WHAT YOU ARE ASKED TO DO:
If a line comes after the one containing "Given: Click the Google", leave it out; copy every line before it, and that line too, exactly as written, starting from the first line of the entries.
====
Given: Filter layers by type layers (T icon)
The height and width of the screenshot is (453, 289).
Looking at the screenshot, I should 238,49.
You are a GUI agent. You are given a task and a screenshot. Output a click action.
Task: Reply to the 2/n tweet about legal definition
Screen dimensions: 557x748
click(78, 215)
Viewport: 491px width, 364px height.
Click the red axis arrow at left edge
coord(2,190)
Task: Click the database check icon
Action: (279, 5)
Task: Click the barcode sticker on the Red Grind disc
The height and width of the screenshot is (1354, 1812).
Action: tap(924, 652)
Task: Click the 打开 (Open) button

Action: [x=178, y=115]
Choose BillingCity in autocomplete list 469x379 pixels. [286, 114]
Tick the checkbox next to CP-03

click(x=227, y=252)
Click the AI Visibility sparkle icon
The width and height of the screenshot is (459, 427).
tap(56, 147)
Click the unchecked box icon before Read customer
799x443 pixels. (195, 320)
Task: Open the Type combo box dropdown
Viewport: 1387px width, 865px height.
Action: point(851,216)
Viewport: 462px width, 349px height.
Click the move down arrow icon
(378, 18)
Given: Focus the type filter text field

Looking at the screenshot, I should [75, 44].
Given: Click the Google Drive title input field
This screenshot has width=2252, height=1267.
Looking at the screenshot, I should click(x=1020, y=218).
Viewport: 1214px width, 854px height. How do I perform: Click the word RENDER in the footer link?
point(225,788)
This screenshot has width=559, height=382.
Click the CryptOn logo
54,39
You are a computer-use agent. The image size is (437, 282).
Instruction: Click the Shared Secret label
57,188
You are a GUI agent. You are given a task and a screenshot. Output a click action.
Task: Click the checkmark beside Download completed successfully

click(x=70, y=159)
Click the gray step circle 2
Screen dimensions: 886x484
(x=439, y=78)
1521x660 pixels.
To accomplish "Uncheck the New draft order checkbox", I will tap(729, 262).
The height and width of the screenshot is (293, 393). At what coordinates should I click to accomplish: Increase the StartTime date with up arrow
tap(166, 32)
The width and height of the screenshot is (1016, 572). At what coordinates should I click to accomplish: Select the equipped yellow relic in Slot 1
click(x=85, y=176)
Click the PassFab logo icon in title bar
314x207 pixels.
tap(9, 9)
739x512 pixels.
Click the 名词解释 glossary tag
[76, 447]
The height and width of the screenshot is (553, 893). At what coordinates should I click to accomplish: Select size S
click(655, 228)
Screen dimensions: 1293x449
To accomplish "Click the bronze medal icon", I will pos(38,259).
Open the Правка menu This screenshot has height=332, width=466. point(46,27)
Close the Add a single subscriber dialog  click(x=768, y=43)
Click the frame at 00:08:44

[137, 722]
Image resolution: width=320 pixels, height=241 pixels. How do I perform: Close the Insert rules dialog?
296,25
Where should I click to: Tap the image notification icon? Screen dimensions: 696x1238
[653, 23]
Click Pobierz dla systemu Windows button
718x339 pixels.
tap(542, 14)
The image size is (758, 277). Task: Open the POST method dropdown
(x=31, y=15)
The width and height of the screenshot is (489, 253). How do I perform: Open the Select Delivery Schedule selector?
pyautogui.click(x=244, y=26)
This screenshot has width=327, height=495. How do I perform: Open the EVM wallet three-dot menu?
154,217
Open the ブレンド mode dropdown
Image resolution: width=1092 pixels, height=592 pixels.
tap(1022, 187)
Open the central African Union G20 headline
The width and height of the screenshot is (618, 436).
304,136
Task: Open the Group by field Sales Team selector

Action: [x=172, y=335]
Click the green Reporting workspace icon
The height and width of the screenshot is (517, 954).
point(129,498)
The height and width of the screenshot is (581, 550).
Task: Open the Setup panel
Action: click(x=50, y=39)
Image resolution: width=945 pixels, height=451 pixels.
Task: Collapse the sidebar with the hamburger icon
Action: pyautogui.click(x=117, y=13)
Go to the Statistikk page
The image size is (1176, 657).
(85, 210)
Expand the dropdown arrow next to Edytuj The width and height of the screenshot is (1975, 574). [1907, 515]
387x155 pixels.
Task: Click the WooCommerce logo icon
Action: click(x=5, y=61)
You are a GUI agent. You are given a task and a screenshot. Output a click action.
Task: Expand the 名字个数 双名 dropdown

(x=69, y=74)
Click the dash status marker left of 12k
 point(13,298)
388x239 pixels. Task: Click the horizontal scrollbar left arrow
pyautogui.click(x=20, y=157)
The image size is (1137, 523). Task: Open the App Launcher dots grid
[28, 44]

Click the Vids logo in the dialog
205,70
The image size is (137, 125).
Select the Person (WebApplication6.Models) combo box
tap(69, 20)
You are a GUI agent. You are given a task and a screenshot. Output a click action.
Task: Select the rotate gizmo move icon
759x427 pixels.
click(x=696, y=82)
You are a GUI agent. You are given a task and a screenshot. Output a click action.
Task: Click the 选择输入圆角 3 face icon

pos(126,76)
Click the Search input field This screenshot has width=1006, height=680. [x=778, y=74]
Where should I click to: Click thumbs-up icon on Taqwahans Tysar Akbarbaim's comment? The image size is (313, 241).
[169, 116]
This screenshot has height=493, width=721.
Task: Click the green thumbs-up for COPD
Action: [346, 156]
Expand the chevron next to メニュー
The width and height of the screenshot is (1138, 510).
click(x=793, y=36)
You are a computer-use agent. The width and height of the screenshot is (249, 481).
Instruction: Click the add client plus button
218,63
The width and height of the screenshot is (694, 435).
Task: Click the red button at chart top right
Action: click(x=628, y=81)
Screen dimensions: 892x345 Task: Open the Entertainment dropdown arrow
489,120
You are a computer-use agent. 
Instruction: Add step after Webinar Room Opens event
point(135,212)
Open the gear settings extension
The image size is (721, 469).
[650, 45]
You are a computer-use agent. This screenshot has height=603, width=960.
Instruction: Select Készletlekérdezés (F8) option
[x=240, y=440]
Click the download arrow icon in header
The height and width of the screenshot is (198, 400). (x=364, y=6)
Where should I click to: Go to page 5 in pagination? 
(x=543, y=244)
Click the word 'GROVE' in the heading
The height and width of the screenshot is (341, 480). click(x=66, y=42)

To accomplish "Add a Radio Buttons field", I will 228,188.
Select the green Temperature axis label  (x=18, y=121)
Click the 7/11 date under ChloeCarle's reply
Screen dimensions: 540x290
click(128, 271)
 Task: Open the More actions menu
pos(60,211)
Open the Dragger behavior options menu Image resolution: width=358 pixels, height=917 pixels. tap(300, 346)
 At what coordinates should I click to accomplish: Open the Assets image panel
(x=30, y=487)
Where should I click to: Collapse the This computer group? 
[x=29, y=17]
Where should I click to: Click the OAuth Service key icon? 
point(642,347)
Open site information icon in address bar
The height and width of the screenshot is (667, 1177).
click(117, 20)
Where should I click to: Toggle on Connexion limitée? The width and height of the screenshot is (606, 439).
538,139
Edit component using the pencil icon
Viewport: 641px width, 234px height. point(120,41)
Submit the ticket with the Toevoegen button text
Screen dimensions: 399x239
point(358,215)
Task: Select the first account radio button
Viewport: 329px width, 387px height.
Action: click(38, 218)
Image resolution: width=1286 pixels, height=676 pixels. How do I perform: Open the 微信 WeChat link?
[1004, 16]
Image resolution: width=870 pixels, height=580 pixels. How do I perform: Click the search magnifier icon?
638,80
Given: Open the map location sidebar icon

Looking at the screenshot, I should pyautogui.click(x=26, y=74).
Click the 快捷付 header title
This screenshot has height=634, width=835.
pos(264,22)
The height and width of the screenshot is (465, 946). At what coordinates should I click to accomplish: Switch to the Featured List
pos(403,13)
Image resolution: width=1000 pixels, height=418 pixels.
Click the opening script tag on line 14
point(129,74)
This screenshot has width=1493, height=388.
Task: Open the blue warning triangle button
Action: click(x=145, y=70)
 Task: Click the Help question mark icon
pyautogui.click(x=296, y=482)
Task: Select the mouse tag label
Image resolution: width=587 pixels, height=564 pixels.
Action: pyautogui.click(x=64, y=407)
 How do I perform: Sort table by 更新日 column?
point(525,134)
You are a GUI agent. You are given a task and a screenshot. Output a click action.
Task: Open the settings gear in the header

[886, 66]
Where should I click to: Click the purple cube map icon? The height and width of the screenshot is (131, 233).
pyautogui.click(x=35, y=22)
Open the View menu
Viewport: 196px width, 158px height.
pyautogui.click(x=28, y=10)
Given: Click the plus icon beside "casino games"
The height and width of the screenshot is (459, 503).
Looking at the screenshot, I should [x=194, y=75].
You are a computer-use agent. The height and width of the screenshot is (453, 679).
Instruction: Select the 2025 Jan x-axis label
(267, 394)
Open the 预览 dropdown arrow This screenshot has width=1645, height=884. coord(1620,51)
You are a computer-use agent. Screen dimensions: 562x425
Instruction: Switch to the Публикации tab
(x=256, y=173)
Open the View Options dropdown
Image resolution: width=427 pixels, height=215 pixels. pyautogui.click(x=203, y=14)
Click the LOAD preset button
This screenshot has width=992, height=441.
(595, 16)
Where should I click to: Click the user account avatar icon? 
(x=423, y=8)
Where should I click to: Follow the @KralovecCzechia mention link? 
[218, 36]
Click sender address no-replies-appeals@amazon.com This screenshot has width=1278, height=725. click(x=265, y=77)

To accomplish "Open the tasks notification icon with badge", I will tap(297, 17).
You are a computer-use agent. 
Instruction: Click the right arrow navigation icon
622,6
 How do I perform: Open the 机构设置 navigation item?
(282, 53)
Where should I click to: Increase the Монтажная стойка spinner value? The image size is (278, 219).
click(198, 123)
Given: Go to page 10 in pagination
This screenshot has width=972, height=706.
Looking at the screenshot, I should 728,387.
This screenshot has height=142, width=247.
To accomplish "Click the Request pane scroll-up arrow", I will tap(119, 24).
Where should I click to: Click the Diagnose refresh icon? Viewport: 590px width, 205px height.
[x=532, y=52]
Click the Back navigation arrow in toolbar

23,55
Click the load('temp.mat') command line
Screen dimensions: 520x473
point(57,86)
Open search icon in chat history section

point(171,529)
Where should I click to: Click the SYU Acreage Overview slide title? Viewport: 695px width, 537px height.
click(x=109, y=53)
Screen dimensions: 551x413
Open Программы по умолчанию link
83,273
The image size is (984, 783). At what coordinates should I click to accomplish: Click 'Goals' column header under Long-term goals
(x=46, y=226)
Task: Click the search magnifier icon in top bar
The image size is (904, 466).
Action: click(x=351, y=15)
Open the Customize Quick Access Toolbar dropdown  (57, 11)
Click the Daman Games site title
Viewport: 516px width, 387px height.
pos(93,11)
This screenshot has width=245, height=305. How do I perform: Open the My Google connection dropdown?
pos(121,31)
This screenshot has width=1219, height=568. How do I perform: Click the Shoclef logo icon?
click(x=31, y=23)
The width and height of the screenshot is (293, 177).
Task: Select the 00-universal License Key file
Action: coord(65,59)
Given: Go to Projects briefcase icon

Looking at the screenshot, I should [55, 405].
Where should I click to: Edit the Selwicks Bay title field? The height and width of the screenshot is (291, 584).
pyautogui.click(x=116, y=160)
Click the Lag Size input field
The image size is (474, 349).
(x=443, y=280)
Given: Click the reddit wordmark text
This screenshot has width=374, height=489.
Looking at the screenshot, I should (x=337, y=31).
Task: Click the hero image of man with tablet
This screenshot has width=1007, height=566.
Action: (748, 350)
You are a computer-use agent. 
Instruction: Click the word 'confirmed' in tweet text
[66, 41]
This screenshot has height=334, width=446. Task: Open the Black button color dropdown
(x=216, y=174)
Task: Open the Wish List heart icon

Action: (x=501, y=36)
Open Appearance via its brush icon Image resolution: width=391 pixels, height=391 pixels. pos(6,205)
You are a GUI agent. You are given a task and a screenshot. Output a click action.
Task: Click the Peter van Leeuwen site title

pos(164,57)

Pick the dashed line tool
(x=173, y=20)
====
SOLUTION TO THE PROBLEM:
Given: Filter layers by type layers (T icon)
The height and width of the screenshot is (453, 289).
Looking at the screenshot, I should 238,49.
You are a GUI agent. You are given a task and a screenshot. Output a click action.
Task: Reply to the 2/n tweet about legal definition
Screen dimensions: 557x748
click(78, 215)
Viewport: 491px width, 364px height.
Click the red axis arrow at left edge
coord(2,190)
Task: Click the database check icon
Action: (279, 5)
Task: Click the barcode sticker on the Red Grind disc
The height and width of the screenshot is (1354, 1812).
Action: tap(924, 652)
Task: Click the 打开 (Open) button

Action: [x=178, y=115]
Choose BillingCity in autocomplete list 469x379 pixels. [286, 114]
Tick the checkbox next to CP-03

click(x=227, y=252)
Click the AI Visibility sparkle icon
The width and height of the screenshot is (459, 427).
tap(56, 147)
Click the unchecked box icon before Read customer
799x443 pixels. (195, 320)
Task: Open the Type combo box dropdown
Viewport: 1387px width, 865px height.
Action: point(851,216)
Viewport: 462px width, 349px height.
Click the move down arrow icon
(378, 18)
Given: Focus the type filter text field

Looking at the screenshot, I should [75, 44].
Given: Click the Google Drive title input field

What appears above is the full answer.